Find the line that contains "Task: Open the" in the entries below. Restate it and every line after it, word for word, with no pictures.

Stored data:
※

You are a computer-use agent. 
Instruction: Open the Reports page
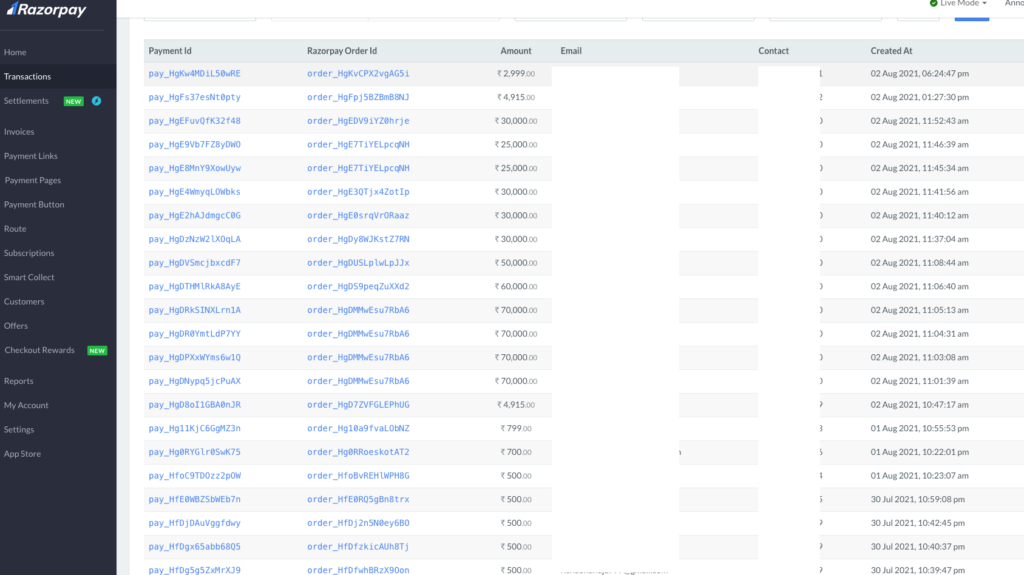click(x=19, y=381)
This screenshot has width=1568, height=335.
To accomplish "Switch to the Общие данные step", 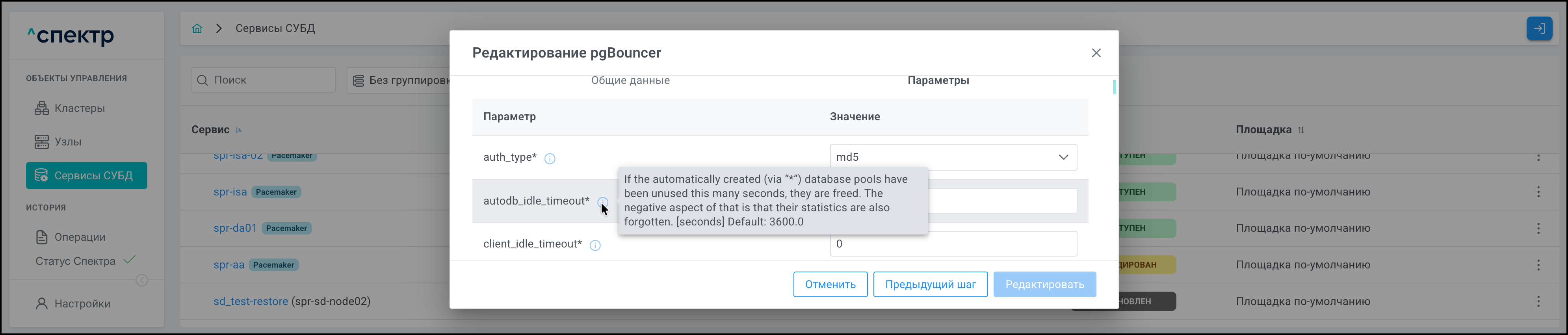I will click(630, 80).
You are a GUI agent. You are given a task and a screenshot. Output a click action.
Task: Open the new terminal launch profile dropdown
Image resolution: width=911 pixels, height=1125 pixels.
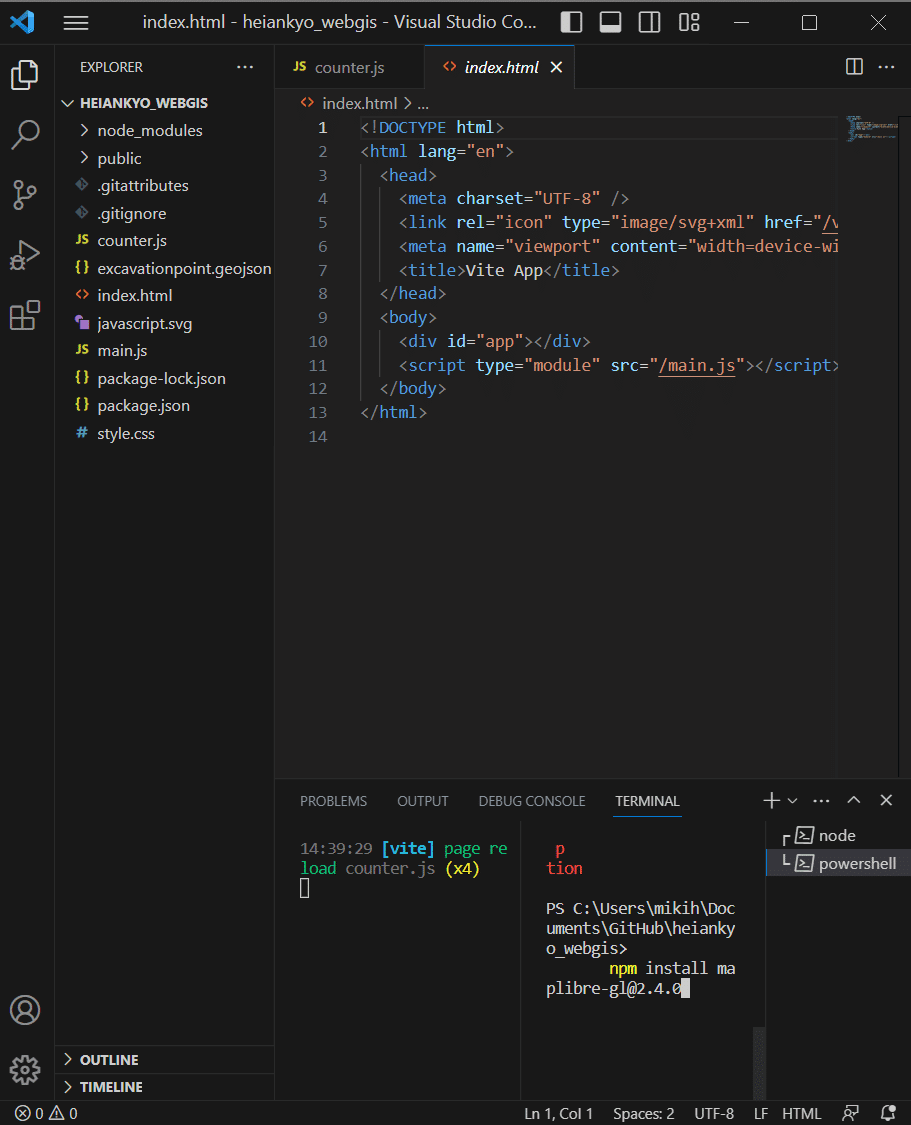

※

**Answer to the exercise:**
Task: Open the new terminal launch profile dropdown
Image resolution: width=911 pixels, height=1125 pixels.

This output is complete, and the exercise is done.